• GIVEN INSTRUCTION:
Can you copy out these lines of the data word for word, starting at the line containing "Click the browser reload icon" and ending at the line containing "Looking at the screenshot, I should click(x=52, y=401)."?

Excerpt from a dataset
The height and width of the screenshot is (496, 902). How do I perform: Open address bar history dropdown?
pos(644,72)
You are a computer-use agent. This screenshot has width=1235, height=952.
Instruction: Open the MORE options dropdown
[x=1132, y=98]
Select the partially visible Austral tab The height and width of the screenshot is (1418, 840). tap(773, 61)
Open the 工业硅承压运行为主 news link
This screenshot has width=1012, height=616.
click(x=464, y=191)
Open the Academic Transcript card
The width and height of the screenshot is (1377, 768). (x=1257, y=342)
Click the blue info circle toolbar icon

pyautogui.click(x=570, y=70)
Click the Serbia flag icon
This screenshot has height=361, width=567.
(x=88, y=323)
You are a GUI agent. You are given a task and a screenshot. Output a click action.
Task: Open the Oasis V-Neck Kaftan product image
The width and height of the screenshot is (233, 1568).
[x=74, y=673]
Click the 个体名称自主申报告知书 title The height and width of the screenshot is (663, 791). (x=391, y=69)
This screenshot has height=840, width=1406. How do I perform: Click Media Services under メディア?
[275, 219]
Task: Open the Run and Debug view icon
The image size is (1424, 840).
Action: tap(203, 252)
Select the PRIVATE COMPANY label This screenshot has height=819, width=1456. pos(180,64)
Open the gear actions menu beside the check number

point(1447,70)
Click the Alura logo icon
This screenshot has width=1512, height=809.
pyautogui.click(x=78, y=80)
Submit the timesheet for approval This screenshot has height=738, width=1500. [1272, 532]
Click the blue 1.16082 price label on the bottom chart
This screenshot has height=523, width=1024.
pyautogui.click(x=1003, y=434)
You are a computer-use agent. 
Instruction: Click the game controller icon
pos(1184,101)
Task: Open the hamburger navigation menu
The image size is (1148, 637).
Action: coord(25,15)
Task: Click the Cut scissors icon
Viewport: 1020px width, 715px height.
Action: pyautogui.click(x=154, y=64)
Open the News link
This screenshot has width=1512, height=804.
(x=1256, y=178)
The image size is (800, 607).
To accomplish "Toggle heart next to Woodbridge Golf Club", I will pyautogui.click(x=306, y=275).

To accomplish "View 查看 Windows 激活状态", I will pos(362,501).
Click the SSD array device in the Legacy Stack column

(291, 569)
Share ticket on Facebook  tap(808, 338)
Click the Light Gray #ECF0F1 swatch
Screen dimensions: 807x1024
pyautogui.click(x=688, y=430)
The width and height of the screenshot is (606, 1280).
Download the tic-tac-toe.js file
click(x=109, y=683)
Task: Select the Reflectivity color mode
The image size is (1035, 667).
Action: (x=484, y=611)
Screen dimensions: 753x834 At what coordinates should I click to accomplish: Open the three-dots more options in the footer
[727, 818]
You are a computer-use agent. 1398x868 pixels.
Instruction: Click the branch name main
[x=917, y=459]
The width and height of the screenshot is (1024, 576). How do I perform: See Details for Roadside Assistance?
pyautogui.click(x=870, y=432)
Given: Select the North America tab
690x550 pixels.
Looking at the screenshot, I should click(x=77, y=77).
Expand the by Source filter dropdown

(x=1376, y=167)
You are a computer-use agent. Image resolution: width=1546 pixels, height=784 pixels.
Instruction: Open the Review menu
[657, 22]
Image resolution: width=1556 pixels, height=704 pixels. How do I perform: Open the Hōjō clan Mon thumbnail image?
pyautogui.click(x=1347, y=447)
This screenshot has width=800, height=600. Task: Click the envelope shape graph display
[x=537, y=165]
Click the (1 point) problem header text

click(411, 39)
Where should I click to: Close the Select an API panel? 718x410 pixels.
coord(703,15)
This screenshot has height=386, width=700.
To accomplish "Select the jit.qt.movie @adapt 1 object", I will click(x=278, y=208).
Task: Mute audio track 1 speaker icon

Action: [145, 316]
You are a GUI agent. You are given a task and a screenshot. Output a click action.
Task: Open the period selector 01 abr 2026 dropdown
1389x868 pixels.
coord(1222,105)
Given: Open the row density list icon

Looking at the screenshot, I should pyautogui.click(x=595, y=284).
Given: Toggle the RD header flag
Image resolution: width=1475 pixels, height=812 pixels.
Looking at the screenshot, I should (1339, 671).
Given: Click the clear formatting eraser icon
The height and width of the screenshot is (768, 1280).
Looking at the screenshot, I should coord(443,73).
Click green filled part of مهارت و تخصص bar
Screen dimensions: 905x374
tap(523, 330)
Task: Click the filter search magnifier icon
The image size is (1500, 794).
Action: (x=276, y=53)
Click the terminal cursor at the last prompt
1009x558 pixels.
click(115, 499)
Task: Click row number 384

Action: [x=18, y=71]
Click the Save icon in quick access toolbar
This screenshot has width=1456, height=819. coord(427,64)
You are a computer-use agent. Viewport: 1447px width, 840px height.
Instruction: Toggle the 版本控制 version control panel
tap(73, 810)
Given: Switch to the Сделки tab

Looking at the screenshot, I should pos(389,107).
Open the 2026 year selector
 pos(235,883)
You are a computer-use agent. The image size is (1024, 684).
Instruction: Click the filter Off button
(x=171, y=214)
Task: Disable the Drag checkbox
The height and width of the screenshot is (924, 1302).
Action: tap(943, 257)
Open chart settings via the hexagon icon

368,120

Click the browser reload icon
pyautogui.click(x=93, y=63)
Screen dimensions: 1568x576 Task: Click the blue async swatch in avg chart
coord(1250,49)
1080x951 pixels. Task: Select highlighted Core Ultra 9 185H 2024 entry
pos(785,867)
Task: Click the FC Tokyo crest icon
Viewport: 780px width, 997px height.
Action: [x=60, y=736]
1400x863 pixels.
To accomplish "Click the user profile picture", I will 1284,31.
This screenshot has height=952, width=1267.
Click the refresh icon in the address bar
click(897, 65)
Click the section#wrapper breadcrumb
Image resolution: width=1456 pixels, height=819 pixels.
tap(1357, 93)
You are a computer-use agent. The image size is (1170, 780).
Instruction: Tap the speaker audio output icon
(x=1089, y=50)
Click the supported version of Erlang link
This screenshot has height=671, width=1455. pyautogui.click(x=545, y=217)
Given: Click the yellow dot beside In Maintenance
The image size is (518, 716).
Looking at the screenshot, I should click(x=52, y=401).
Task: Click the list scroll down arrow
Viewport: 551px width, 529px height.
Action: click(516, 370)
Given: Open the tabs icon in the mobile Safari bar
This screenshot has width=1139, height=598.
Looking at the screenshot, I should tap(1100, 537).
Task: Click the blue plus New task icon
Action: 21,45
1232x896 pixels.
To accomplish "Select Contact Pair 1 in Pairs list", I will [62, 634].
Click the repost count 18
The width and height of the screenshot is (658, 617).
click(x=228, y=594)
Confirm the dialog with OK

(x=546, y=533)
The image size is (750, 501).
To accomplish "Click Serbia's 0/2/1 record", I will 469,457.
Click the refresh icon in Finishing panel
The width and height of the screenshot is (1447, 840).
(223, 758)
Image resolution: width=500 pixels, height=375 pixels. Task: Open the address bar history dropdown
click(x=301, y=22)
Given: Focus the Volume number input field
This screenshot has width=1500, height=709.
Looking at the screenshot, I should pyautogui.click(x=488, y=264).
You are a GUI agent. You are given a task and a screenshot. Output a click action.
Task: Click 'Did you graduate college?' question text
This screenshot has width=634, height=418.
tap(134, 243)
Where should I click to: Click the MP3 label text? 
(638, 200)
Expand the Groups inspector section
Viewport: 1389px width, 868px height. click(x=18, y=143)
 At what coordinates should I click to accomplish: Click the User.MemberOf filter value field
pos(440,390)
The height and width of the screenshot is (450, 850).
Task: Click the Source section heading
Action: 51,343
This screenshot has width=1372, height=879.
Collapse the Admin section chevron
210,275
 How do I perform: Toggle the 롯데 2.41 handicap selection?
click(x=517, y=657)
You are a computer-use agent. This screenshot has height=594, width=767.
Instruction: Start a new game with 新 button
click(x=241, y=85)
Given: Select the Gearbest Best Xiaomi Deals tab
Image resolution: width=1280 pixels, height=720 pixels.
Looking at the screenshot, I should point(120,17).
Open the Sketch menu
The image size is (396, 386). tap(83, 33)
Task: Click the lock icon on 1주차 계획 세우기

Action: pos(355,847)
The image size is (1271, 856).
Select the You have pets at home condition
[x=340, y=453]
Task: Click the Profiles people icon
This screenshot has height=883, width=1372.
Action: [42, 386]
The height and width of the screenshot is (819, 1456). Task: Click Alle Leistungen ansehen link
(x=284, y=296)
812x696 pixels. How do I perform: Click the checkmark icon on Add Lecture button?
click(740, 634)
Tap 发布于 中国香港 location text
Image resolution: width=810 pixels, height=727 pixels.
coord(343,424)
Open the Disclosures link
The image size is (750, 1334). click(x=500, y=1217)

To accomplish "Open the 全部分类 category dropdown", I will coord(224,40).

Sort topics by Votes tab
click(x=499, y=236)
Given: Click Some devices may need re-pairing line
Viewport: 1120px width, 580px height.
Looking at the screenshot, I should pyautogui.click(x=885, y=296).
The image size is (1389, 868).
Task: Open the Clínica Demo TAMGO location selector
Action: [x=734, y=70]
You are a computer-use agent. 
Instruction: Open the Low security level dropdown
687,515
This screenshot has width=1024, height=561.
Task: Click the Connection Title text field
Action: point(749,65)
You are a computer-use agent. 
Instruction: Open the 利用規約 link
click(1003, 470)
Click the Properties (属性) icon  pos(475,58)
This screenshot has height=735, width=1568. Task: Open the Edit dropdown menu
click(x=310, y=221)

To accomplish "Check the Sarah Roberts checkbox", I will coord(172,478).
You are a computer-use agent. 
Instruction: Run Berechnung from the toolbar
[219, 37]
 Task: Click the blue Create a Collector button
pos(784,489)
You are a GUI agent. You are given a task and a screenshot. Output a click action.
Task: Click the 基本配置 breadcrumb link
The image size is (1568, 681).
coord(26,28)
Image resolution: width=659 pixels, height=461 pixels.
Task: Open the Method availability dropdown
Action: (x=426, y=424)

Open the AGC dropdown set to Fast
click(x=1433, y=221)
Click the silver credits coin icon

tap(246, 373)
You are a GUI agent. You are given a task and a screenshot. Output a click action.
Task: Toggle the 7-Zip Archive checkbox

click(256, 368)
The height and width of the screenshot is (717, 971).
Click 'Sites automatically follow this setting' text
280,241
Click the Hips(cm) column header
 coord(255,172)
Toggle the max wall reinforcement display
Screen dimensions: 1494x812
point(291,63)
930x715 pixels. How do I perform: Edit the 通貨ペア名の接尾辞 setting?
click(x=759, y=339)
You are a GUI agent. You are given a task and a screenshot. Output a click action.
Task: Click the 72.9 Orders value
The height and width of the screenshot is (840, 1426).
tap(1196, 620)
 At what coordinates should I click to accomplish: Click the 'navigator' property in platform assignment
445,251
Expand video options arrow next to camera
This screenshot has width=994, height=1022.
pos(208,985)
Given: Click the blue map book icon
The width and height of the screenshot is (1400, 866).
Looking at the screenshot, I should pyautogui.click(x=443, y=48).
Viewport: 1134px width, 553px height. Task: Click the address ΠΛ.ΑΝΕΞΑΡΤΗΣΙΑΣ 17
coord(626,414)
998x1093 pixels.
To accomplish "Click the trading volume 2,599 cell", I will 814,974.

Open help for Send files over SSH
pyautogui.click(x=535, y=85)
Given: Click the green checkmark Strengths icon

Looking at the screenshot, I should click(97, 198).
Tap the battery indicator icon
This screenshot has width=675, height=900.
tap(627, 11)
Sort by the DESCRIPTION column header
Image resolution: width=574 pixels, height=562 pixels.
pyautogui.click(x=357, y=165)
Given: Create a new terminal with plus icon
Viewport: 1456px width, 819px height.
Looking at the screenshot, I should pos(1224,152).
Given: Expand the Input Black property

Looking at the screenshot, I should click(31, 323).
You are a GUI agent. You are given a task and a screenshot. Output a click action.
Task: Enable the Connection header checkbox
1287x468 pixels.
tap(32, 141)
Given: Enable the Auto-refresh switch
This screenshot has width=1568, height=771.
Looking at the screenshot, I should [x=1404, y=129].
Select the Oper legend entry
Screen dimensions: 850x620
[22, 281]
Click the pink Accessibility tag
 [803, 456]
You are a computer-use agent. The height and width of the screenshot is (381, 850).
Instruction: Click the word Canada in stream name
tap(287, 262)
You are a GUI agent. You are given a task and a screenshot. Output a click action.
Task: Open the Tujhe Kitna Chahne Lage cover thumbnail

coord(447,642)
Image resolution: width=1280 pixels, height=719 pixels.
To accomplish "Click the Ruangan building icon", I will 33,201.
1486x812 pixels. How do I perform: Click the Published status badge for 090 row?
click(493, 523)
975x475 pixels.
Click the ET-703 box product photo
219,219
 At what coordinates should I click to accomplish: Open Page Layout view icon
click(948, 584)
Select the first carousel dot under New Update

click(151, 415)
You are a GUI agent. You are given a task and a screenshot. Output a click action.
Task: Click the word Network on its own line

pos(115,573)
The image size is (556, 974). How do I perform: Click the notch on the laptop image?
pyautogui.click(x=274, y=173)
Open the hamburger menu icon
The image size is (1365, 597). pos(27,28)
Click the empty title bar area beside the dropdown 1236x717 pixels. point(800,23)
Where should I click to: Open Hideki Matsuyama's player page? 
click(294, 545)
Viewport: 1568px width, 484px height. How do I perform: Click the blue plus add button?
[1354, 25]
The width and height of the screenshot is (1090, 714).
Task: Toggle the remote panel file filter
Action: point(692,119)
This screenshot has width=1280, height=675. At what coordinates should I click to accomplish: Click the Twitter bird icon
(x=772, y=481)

• EXPECTED OUTPUT:
Click the browser reload icon
pyautogui.click(x=93, y=63)
Screen dimensions: 1568x576 Task: Click the blue async swatch in avg chart
coord(1250,49)
1080x951 pixels. Task: Select highlighted Core Ultra 9 185H 2024 entry
pos(785,867)
Task: Click the FC Tokyo crest icon
Viewport: 780px width, 997px height.
Action: [x=60, y=736]
1400x863 pixels.
To accomplish "Click the user profile picture", I will 1284,31.
This screenshot has height=952, width=1267.
Click the refresh icon in the address bar
click(897, 65)
Click the section#wrapper breadcrumb
Image resolution: width=1456 pixels, height=819 pixels.
tap(1357, 93)
You are a computer-use agent. The image size is (1170, 780).
Instruction: Tap the speaker audio output icon
(x=1089, y=50)
Click the supported version of Erlang link
This screenshot has height=671, width=1455. pyautogui.click(x=545, y=217)
Given: Click the yellow dot beside In Maintenance
The image size is (518, 716).
Looking at the screenshot, I should click(x=52, y=401).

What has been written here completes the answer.